Clearly, she was not strong enough to loosen the nuts with just her arms; but her father let her keep trying despite her grunts and her growing frustration.
I was so impressed with what I was seeing happening before me.
How easy it would have been for him to just do it for her.
Instead, she was receiving a valuable life lesson; and one that will one day serve her well.
After he had allowed her to struggle long enough using her arms, her father showed her how to utilize her body weight by using her foot to crank the lug wrench.
Although her progress was slow going, the girl finally managed to successfully change the flat.
She remarked that she was never going to do it again and instead would call for roadside assistance should the need arise.

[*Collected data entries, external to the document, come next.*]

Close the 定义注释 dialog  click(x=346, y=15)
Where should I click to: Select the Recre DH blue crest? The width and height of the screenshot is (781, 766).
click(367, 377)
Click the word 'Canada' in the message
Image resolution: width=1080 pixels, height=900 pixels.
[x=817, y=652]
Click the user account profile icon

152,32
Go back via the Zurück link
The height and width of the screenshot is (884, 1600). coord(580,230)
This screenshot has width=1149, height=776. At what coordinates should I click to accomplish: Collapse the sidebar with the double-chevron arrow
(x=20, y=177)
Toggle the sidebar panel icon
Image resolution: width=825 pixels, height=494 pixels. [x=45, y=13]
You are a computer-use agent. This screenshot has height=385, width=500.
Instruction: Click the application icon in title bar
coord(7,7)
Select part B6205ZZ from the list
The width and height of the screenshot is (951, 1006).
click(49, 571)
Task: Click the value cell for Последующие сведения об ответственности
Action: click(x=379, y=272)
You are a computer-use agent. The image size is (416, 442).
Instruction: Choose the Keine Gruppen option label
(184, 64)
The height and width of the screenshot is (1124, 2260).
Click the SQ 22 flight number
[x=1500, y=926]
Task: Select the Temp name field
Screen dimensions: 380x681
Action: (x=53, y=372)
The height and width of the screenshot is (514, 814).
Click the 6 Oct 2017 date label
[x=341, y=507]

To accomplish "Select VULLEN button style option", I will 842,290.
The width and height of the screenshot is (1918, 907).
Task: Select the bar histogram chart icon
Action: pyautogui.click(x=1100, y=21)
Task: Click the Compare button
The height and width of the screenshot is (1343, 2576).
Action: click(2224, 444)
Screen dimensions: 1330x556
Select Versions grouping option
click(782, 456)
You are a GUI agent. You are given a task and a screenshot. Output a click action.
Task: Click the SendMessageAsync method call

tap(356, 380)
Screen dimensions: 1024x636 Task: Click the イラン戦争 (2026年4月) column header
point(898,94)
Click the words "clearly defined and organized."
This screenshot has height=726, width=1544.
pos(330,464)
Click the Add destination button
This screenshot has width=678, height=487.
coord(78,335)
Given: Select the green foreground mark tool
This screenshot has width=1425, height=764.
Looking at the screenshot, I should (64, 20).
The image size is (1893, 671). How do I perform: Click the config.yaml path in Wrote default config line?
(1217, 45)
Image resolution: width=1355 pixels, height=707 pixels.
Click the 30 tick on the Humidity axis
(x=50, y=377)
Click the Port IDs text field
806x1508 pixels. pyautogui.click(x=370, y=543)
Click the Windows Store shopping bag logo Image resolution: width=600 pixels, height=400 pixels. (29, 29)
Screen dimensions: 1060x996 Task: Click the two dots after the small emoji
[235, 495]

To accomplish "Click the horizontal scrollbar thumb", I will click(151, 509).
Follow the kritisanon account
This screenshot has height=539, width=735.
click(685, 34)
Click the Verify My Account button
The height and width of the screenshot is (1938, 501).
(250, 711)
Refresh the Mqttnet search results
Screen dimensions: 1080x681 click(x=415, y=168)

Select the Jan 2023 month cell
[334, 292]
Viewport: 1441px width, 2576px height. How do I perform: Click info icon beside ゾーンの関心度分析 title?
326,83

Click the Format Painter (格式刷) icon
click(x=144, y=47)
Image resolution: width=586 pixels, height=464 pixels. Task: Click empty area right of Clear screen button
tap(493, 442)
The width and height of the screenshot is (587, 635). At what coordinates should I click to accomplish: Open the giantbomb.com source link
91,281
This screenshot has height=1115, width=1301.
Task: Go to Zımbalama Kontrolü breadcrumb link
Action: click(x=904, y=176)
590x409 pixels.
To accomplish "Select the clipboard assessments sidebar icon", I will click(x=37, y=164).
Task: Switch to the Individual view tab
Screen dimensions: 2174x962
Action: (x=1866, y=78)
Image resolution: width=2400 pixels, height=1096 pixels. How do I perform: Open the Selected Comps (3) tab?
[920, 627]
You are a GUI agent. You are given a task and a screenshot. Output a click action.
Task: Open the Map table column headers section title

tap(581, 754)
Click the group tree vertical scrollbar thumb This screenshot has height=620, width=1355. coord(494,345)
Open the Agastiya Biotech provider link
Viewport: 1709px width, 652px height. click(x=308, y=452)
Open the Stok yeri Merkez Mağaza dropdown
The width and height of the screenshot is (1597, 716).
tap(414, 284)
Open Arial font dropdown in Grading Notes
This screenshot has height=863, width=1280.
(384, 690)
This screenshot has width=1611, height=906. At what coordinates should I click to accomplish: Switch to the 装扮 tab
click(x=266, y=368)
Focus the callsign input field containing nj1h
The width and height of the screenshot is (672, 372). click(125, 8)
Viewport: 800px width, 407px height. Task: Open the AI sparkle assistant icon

I reminded her that not all areas have cell phone reception and that just a mile up the road is a dead zone and that were she to get a flat there, a phone call for assistance would not be possible.
She nodded in agreement.
So many of our teens and young adults lack even a basic understanding of life skills because parents of late tend to coddle them and do everything for them rather than teaching them how to deal with these things on their own.
I give a lot of credit to that dad for spending more time out in the cold than he had to, so that not only would his daughter learn how to change a flat, but also learn one consequence of careless or inattentive driving.
Benjamin Franklin once said, "Tell me and I forget, teach me and I may remember, involve me and I learn."
I couldn't agree more.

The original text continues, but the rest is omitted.